Symptom of oestrogen deficiency, although patients may be asymptomatic.

infertility

Diminished ovarian function often results in infertility; however, intermittent ovarian function, ovulation, and pregnancy can occur.

vaginal atrophy

Common with long-standing oestrogen deficiency. May be noted on physical examination.

small uterus with non-palpable ovaries

Common with long-standing oestrogen deficiency. May be noted on physical examination.

uncommon

cognitive abnormalities

Carriers of fragile X premutation may show mild cognitive or behavioural impairment.

signs of thyroid dysfunction

The possibility of a goitre, exophthalmos, lid lag, abnormal heart rate, or skin changes should be sought.

signs of adrenal dysfunction

Evidence of adrenal insufficiency (Addison's disease) including orthostatic hypotension, pigment changes, and decreased axillary or pubic hair should be sought.

signs of hyperprolactinaemia

Signs may include lactation on expression and, if there is an expanding pituitary prolactinoma, bitemporal hemianopia.

signs of genetic syndromes

Include short stature, webbed neck, cubitus valgus (increased carrying angle of arms), and lack of sexual development at puberty (Turner syndrome).

Risk factors

strong

family history of POF

In patients with premature menopause, 37.5% reported a family history of early menopause.[8]

exposure to chemotherapy or radiation

Varies based on the agent used, the dose, the duration of exposure, and the age at time of exposure. Increased risk with advancing age: for example, <20% in women age <30 years versus the majority of women age >40 years.[11] Risk for chemotherapy is highest with alkylating agents, with the risk being 9 times higher with these therapies.[12][13]

autoimmune disease

Approximately 30% to 40% of women with POF and normal karyotypes will be found to have an autoimmune disease.[14][15]

The most commonly reported autoimmune disease associated with POF is thyroid disease, and 20% will demonstrate antithyroid antibodies.[15]
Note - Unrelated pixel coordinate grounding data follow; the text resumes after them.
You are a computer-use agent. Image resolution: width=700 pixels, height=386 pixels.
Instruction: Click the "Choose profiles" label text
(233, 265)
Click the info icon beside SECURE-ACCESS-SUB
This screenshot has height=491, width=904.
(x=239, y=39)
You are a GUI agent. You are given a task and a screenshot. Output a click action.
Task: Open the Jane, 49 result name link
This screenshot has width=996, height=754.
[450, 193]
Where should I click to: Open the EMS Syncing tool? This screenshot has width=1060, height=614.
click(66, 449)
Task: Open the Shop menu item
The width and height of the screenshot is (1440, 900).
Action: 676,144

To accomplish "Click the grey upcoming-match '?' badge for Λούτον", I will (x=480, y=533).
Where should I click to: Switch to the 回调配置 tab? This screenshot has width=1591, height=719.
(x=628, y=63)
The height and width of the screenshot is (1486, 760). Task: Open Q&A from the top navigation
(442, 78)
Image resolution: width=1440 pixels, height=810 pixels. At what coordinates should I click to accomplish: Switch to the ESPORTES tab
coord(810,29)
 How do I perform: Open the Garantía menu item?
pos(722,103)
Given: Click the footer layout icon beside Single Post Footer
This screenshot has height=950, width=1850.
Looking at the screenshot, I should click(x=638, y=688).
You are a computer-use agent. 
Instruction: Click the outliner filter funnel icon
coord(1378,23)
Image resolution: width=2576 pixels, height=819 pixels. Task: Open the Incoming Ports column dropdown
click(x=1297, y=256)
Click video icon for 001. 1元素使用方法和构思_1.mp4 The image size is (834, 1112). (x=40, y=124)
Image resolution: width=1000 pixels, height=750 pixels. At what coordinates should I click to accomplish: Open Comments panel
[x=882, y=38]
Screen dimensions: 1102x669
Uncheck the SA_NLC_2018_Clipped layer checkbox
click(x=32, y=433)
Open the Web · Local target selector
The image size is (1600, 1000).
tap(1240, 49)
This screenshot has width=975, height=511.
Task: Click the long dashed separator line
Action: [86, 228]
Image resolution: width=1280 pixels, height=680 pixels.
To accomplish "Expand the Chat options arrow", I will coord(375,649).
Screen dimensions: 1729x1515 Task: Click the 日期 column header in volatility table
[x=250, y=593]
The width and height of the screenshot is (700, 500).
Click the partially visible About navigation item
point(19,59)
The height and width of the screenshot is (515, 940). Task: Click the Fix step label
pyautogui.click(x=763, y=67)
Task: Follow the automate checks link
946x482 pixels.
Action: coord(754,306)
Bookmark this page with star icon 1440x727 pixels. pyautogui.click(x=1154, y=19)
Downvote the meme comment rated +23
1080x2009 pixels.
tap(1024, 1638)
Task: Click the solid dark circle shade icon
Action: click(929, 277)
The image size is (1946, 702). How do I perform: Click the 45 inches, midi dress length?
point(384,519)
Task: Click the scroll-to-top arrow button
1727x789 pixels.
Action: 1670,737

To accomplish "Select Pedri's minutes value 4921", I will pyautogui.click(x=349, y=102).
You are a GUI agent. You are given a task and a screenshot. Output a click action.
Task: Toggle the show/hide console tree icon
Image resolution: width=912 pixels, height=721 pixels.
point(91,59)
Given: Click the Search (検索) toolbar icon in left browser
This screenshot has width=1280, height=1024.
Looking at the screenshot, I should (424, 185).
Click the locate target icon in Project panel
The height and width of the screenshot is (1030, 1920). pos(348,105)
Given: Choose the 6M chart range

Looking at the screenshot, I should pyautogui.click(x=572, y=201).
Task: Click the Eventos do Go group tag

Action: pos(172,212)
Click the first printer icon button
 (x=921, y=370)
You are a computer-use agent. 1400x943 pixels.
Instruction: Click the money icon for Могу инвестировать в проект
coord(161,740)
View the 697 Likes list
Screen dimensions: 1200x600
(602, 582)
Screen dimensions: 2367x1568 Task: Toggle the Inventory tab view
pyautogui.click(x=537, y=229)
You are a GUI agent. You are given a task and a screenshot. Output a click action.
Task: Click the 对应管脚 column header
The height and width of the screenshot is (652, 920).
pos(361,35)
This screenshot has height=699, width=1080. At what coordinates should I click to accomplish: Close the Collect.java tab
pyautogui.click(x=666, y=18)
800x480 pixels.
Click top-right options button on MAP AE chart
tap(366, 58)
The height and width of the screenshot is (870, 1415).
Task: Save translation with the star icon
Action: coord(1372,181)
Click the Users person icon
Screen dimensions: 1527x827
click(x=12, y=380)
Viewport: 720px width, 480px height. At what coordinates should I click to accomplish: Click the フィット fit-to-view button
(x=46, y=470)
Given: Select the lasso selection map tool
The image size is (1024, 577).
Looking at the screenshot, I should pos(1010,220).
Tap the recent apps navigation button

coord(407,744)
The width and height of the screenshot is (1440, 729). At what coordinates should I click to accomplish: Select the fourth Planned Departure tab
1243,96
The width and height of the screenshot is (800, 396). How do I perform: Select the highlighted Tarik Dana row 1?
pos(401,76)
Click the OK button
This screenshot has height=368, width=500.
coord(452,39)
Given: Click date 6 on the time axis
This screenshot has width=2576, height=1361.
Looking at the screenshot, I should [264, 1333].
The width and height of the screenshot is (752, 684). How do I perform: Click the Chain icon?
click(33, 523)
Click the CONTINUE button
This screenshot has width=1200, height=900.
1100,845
Non-endocrine autoimmune diseases that have been associated with POF include idiopathic thrombocytopenic purpura, vitiligo, alopecia, autoimmune haemolytic anaemia, pernicious anaemia, systemic lupus erythematosus, rheumatoid arthritis, Crohn's disease, and Sjogren syndrome.

family history of fragile X syndrome

Up to 28% of female fragile X permutation carriers develop POF.[16]

In patients diagnosed with POF, fragile X permutation has been documented in 15% of cases with a family history of POF and 3% of sporadic cases.[17]

galactosaemia

Patients with galactosaemia have an enzyme deficiency associated with mental retardation, cataracts, and hepatorenal damage. A galactose-restricted diet can help minimise these consequences, although most affected females develop POF.[18]

weak

hysterectomy

Women who have undergone hysterectomy without removal of the ovaries undergo menopause an average of 4 years earlier than women with spontaneous menopause.[19] The presumed mechanisms for this observation are decreased blood supply to the ovary or severe inflammation affecting the ovary.

uterine artery embolisation

Uterine artery embolisation has been associated with POF by decreasing blood flow to the ovary.[20]

smoking

Women who smoke have nearly twice the risk of developing POF.[21]

lower socioeconomic status, higher education level, nulliparity

One population-based study found weak associations with these characteristics, although no mechanisms have been determined.[22]

presence of specific genetic variants

Studies have begun to identify genetic variants that can be used to determine which women may be at risk of early menopause.[23] This may allow at-risk women to plan to conceive earlier, or to cryopreserve oocytes.

ovarian surgery

Women who have undergone ovarian surgery, for example for endometriosis or other ovarian cystic disorders, are at increased risk of POF due to follicle depletion following surgical damage.